**Data supplied:**
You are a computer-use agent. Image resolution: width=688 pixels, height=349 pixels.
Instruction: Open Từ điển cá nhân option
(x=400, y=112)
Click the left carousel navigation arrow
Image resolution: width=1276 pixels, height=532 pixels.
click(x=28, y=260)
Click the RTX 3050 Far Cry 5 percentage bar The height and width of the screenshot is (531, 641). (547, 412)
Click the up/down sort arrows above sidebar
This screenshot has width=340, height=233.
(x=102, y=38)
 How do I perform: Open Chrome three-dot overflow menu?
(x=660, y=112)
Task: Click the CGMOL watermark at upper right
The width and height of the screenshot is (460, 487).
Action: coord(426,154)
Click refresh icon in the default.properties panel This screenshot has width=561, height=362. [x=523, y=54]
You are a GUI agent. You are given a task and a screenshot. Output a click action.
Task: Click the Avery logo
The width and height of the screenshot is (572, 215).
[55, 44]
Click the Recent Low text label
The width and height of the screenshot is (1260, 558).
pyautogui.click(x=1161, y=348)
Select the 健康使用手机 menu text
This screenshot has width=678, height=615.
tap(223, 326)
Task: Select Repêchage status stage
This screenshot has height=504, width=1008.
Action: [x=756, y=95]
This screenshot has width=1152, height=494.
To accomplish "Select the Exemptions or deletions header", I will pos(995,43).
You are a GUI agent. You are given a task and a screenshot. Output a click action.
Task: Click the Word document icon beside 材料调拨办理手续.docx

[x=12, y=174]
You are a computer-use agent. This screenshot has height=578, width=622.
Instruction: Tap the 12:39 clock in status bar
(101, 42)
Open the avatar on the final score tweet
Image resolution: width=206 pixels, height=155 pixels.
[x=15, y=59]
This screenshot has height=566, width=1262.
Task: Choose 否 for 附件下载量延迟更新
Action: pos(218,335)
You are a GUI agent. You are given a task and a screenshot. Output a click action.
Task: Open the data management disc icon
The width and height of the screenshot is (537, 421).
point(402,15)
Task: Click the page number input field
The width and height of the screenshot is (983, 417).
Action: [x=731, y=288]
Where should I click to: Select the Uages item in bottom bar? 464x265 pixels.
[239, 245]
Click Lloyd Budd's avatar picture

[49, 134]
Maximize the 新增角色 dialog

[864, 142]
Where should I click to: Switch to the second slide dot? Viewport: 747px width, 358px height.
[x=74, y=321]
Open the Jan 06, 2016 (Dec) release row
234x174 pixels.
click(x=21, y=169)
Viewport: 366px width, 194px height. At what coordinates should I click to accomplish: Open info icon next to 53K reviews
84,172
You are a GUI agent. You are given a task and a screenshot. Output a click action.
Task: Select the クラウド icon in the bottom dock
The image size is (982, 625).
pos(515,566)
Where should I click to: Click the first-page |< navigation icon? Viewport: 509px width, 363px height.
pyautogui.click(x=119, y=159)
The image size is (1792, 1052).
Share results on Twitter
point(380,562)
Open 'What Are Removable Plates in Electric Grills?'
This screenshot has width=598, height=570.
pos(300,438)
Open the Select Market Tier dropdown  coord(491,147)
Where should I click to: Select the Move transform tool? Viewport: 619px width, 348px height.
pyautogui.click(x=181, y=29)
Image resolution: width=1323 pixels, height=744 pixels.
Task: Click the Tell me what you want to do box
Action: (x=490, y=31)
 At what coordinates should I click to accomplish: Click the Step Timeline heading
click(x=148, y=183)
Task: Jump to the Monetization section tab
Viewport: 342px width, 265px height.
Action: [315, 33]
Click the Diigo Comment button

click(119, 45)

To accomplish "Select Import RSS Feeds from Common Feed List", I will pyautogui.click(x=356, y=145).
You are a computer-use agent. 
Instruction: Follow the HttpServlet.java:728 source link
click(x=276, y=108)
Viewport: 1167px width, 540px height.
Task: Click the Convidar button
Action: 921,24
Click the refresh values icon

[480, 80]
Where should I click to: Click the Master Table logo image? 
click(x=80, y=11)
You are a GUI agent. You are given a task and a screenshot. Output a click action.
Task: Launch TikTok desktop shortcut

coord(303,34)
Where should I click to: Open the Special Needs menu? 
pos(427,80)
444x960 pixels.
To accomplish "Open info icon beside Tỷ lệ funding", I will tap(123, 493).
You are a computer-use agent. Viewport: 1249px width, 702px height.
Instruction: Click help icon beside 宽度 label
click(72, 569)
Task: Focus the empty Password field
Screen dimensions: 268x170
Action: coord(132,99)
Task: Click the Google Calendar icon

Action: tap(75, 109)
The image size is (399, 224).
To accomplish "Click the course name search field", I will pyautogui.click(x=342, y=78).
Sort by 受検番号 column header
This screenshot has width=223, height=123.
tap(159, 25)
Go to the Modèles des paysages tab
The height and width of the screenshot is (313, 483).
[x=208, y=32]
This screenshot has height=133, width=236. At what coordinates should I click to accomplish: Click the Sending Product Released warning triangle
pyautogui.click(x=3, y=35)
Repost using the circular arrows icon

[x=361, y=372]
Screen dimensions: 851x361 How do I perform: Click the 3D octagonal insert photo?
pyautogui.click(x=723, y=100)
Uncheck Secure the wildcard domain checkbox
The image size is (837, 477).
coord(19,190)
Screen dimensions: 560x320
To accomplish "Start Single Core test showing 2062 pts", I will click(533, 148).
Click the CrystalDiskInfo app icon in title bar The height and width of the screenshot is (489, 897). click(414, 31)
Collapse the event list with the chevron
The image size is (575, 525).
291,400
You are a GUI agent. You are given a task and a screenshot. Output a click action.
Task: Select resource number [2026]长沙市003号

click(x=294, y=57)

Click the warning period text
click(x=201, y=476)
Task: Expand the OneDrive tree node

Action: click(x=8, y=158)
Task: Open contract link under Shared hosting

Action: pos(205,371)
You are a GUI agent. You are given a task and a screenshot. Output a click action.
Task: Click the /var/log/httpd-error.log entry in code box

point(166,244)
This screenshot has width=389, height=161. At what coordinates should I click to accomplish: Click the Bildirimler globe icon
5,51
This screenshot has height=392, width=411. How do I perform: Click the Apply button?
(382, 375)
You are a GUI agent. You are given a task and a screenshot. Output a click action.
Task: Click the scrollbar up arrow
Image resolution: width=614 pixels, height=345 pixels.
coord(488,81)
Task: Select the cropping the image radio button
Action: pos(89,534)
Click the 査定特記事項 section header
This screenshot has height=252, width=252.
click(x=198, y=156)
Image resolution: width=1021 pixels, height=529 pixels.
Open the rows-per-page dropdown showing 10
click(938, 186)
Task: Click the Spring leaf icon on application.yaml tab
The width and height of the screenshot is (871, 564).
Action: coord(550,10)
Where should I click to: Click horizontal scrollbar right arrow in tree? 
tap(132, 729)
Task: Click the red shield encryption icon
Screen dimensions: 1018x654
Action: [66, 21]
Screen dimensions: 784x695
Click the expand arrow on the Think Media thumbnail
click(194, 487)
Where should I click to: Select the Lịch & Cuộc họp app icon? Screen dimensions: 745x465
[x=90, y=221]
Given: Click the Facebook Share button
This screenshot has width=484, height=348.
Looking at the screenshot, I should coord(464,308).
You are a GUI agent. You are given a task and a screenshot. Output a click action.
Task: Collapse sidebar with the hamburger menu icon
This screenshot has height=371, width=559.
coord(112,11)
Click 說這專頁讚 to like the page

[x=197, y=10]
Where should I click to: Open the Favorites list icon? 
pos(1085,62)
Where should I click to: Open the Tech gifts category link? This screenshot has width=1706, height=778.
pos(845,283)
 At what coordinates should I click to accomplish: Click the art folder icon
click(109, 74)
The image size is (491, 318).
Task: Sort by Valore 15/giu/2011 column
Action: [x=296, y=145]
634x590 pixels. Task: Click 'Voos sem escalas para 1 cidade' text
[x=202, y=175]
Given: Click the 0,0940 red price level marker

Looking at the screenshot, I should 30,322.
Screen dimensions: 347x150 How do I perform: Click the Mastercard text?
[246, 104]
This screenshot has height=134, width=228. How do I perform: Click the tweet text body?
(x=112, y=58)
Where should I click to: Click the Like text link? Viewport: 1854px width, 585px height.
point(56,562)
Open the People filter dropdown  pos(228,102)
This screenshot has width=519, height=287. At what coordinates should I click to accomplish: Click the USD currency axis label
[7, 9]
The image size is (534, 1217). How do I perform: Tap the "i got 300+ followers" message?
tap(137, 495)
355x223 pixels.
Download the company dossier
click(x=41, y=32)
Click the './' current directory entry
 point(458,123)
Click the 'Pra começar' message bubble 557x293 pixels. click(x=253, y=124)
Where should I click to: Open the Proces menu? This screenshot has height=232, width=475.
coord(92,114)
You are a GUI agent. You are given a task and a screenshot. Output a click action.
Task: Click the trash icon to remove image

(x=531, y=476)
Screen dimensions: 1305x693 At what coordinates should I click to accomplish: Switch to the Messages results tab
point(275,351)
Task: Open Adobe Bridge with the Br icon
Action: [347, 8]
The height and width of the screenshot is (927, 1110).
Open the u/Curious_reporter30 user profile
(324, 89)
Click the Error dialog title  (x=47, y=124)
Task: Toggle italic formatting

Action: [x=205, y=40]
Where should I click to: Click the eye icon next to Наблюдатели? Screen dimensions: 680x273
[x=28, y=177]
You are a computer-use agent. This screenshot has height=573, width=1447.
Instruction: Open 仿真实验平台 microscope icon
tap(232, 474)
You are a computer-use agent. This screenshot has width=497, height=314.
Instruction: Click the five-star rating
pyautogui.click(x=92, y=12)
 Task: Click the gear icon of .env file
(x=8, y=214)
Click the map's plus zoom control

**What is being asked:**
Each line of the listing that contains the word "will" must be copied.

**Exercise result:**
To accomplish "Select the Exemptions or deletions header", I will pos(995,43).
To accomplish "Select Import RSS Feeds from Common Feed List", I will pyautogui.click(x=356, y=145).
To accomplish "Open info icon beside Tỷ lệ funding", I will tap(123, 493).
To accomplish "Click the course name search field", I will pyautogui.click(x=342, y=78).
To accomplish "Start Single Core test showing 2062 pts", I will click(533, 148).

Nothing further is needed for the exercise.